Er bereichert unser Leben extrem und er ist einfach nur ein super Hund – jeder, der ihn kennenlernt liebt ihn. Er mag die Hundeschule, er liebt unsere blinden Katzen (für sie ist es natürlich perfekt, dass man ihn immer atmen hört, somit wissen sie immer wo er schläft und es gibt keinen ungewollten Zusammenstoss), er liebt Menschen und man kann ihn überall mitnehmen. Brono ist dann glücklich, wenn er unter Menschen ist und sich ganz nah an die Menschen kuscheln kann.
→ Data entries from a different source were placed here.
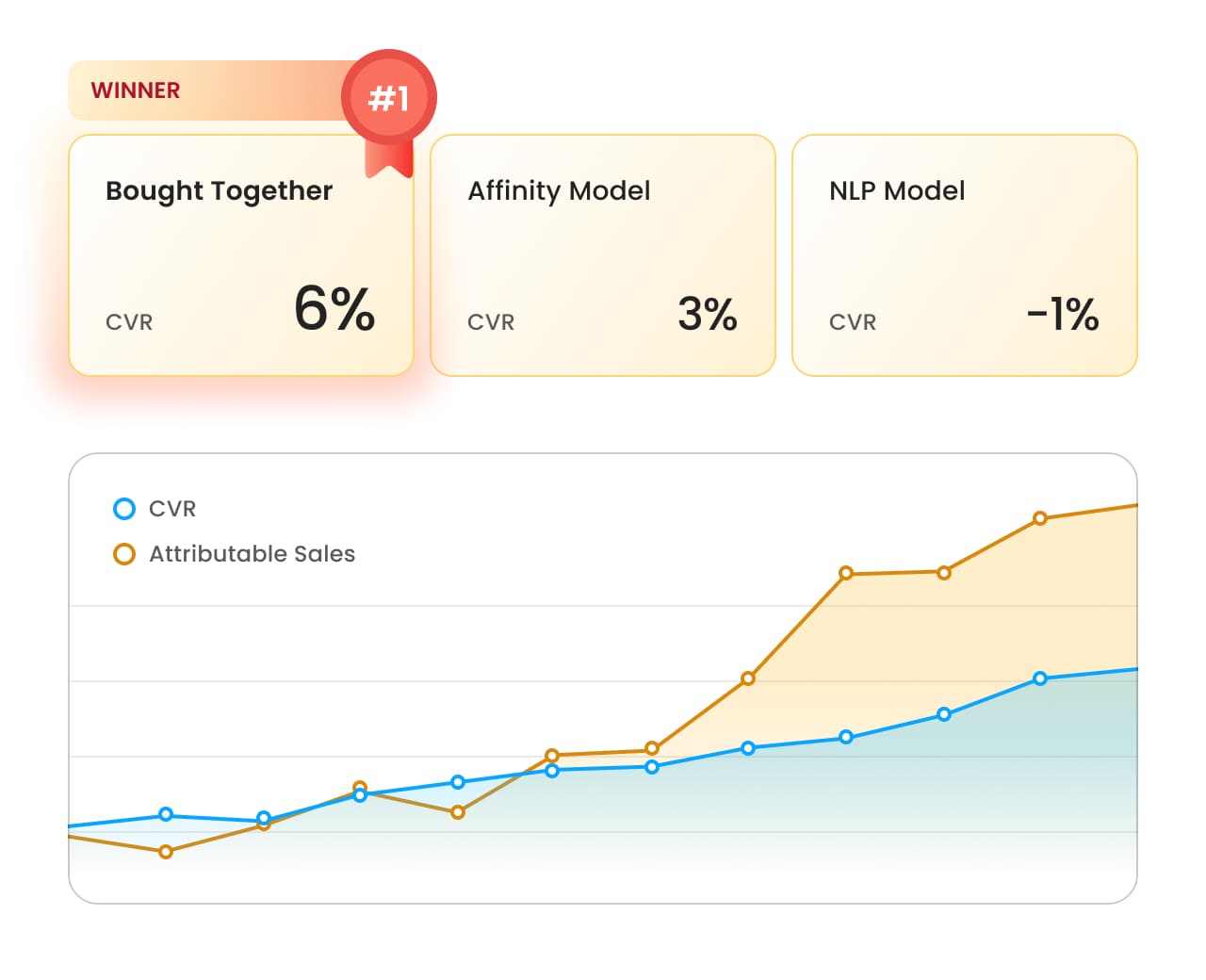Click the WINNER banner label
The image size is (1206, 980).
[135, 90]
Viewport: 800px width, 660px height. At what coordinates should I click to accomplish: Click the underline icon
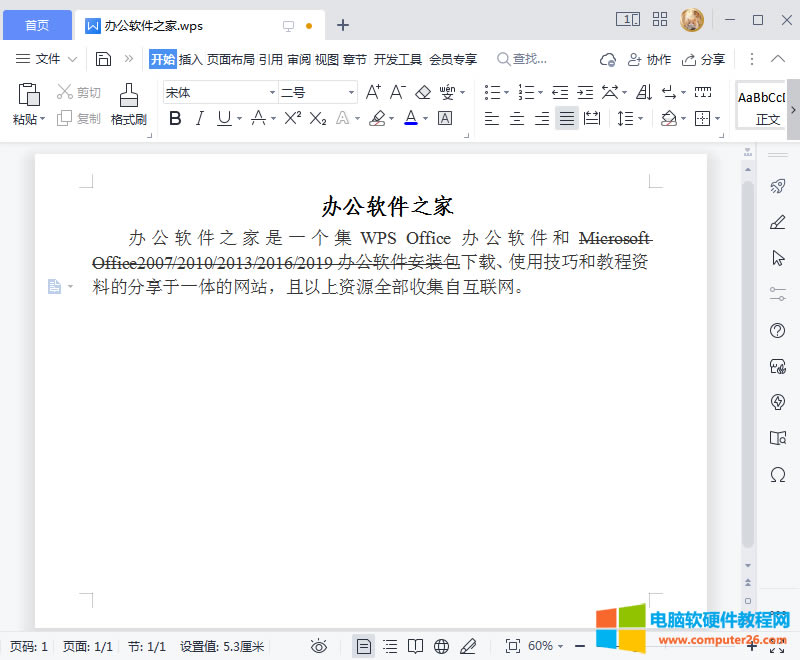pyautogui.click(x=224, y=118)
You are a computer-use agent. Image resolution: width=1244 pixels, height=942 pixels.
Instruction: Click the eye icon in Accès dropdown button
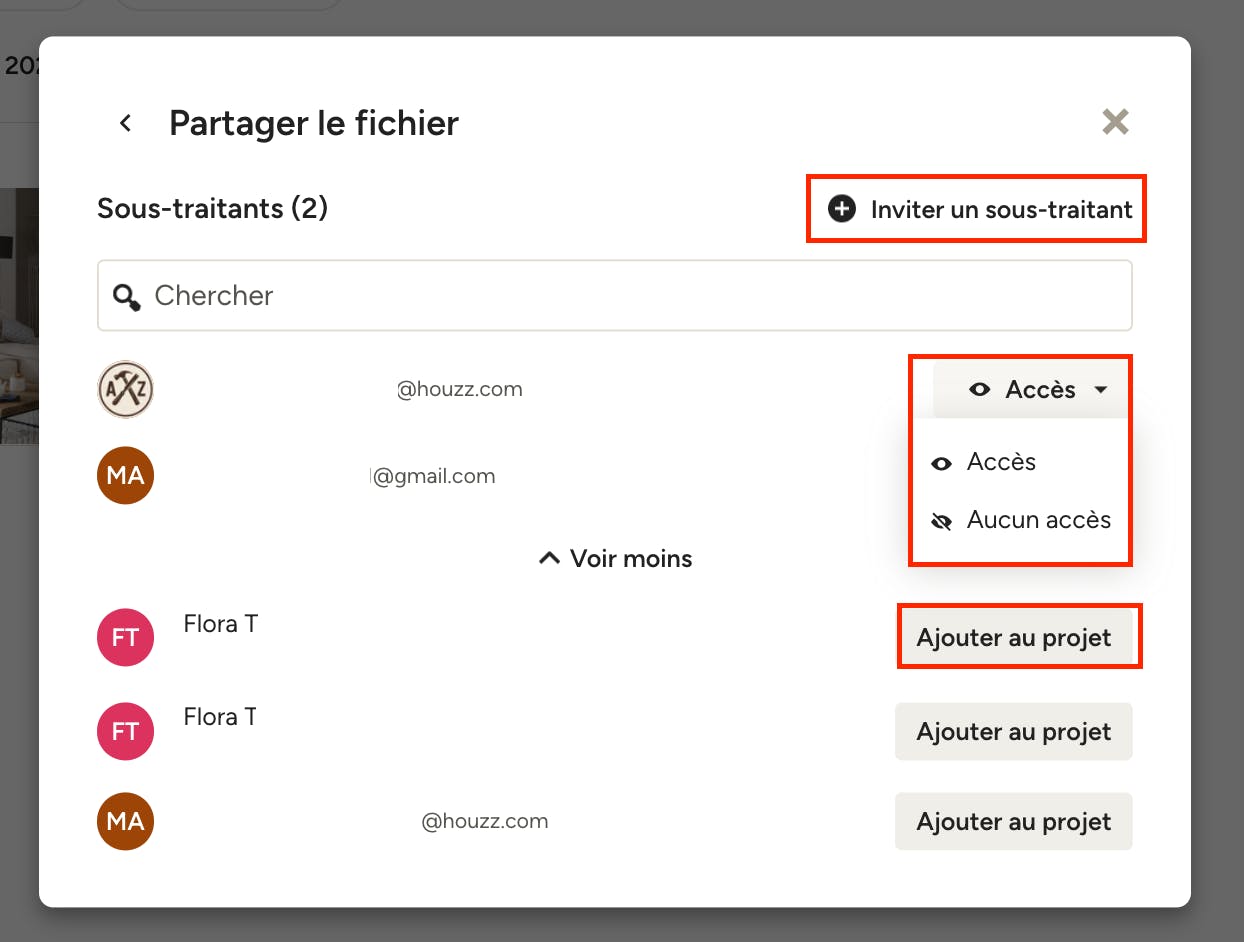tap(980, 390)
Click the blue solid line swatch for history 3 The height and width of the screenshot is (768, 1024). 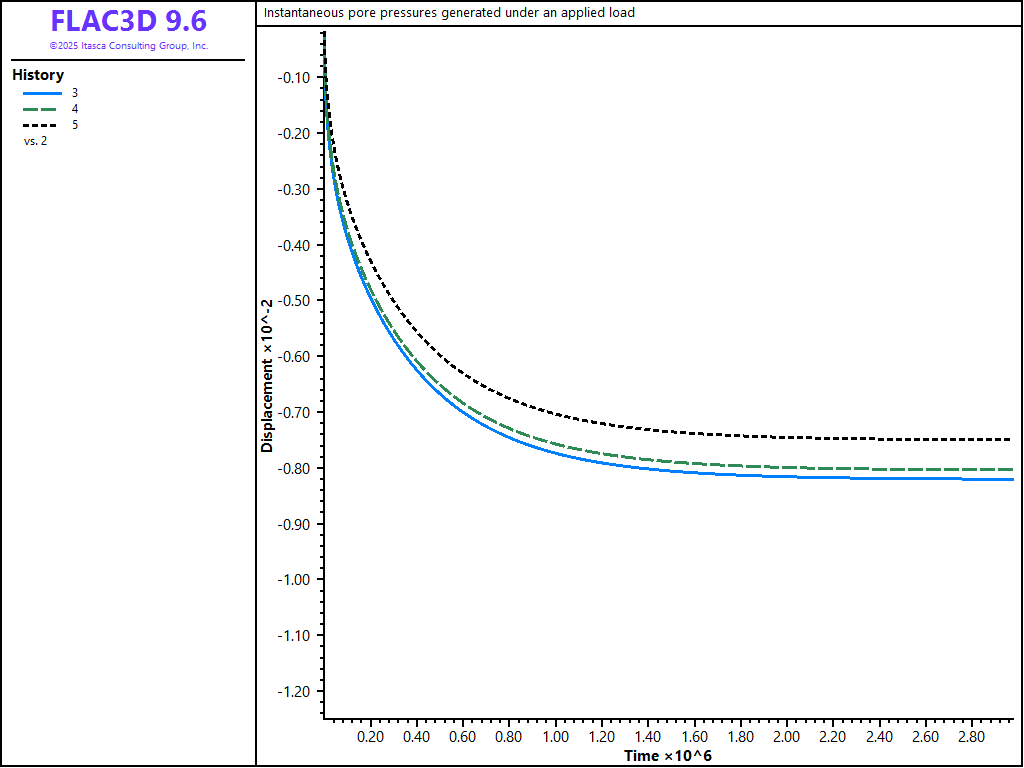click(42, 93)
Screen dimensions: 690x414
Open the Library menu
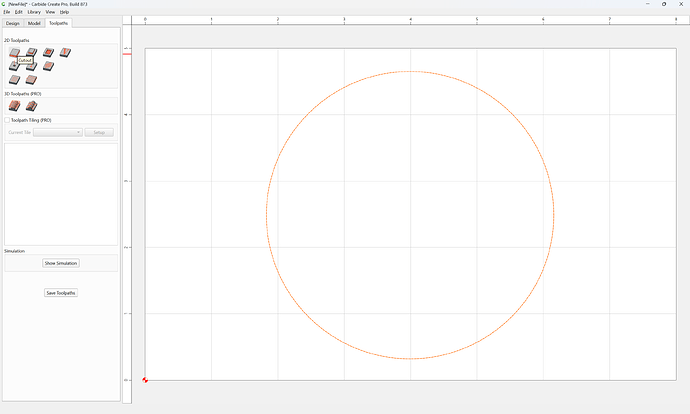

Er braucht extrem viel Körperkontakt, diesen bekommt er von uns natürlich auch ausgiebig. Leider bleibt er unser Sorgenkind, denn er bekam im Januar 2016 dann auch noch Epianfälle. Jeder der einmal einen Hund hatte, der Epilepsie hat weiss, dass es eine wirklich schlimme Krankheit ist. Trotzdem denken wir positiv und haben die Hoffnung noch nicht aufgegeben, auch das noch in den Griff zu bekommen. Wir haben trotz der vielen Sorgen um ihn unsere Entscheidung noch nie bereut, wir hoffen, dass wir noch viele Jahre mit ihm gemeinsam durchs Leben gehen können.

 

Jedoch muss ich sagen, dass ich zum Glück, als ich ihn geholt habe, nicht wusste was noch alles auf uns zukommt. Vieles haben wir unterschätzt. Dachten wir zu Anfang, dass man in der Schweiz operieren kann und alles ist gut, wurde uns sehr bald klar, dass dies nicht der Fall sein wird. Was ich persönlich extrem unterschätzt habe ist, wie wir angestarrt werden, nur weil er etwas anders klingt als ein „normaler Hund“ und weil seine Zunge immer raus hängt. Oft müssen wir uns Sprüche wie „Oh der Hund hat heiss.“ anhören. Ich bin extrem froh, dass Brono dies nicht stört. Ich würde jedem empfehlen einem Hund aus dem Tierheim (aus der Schweiz oder aus dem Ausland) ein zu Hause zu schenken. Ja, auch wenn man den Hund nicht als Welpe hat, kann man ihn noch erziehen und ein super Team werden. Brono ist das lebende Beispiel dafür."